The Secret of the League - The Story of a Social War
First revised edition with later jacket, 1909
The Secret of the League: The Story of a Social War (Thomas Nelson & Sons, 1909) is the revised edition of Ernest Bramah's 1907 novel What Might Have Been, first issued anonymously by John Murray. The Nelson edition is nearly seven thousand words shorter than the original, with the more overtly satirical passages cut, giving the political plot greater weight and producing a darker, more disturbing text. Nelson published the book under Bramah's name for the first time, and the title was changed partly because the original had already been used by another author.
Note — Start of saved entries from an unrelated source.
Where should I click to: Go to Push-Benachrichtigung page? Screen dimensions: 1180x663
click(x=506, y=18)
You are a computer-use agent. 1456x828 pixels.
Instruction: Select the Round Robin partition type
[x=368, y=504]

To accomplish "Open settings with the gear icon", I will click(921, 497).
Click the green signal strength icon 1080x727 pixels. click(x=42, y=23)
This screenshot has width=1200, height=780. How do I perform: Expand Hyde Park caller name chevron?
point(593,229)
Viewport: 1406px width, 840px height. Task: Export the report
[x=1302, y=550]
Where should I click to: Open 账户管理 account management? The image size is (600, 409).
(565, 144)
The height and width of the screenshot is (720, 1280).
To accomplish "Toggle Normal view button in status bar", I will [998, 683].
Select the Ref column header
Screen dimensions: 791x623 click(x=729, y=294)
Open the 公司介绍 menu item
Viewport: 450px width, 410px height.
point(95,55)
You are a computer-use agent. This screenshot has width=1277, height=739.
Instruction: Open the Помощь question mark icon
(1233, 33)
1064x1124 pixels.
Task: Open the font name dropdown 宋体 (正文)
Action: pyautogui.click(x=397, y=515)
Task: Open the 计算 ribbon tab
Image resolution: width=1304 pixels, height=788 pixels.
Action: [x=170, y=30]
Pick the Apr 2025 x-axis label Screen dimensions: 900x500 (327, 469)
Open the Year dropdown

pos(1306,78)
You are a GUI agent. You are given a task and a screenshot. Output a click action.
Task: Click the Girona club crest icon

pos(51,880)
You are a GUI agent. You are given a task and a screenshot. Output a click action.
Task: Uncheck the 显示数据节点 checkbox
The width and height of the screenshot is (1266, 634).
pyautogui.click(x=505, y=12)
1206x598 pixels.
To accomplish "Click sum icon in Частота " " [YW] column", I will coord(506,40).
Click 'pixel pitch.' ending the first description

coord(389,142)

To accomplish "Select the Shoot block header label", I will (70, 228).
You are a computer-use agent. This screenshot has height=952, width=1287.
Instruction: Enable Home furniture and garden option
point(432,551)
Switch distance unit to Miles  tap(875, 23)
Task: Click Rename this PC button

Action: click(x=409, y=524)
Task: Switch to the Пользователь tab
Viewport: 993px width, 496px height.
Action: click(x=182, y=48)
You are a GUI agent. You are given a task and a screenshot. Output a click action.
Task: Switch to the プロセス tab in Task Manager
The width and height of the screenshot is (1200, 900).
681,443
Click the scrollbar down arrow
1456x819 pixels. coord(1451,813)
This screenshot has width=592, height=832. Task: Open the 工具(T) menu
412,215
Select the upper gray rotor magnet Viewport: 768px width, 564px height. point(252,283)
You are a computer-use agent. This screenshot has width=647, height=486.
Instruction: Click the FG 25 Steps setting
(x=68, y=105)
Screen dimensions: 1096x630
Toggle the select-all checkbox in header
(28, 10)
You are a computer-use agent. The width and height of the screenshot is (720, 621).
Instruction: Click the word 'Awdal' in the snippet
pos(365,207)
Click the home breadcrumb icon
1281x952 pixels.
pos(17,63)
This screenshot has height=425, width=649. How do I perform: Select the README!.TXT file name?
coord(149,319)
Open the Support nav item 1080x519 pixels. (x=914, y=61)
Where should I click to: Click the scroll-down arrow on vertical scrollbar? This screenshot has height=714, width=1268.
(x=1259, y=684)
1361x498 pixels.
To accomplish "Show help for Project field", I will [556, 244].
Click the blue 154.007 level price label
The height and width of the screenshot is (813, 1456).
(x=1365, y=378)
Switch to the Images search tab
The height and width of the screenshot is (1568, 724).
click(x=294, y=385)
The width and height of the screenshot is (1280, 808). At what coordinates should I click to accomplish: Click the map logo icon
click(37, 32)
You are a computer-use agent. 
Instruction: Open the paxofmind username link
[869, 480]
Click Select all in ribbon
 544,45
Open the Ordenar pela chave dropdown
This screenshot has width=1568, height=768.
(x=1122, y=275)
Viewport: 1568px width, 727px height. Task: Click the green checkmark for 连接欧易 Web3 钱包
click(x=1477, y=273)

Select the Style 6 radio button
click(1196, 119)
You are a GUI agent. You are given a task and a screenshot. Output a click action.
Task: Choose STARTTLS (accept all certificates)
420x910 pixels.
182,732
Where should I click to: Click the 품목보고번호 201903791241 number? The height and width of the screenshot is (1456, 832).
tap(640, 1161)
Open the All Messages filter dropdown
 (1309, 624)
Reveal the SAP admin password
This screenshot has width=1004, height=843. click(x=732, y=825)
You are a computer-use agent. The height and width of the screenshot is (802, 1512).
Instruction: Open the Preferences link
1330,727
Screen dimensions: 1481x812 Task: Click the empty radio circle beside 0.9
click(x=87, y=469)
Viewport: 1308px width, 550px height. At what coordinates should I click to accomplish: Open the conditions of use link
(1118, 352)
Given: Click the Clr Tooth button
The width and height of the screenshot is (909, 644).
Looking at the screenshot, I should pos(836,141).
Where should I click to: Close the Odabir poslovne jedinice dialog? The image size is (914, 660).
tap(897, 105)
This copy carries two dust jackets: the standard Nelson jacket numbered 54 in the series sequence, priced at 2/- net, and a second jacket numbered 64, priced at 7d. net, from a later printing issued as part of Nelson's Sevenpenny series, a popular cheap reprint line developed under John Buchan's editorial direction. The lower price reflects its mass market positioning, at roughly one-tenth the cost of the standard edition. According to Aubrey Wilson's research into Bramah's royalty statements, some 360,000 copies of the Nelson edition were eventually sold across its various printings, though the period covered by that figure is not entirely clear.
Hardcover. First Revised Edition. Octavo, red cloth stamped in black. London: Thomas Nelson & Sons, 1909. Wilson, Aubrey. The Search for Ernest Bramah (90). #11433.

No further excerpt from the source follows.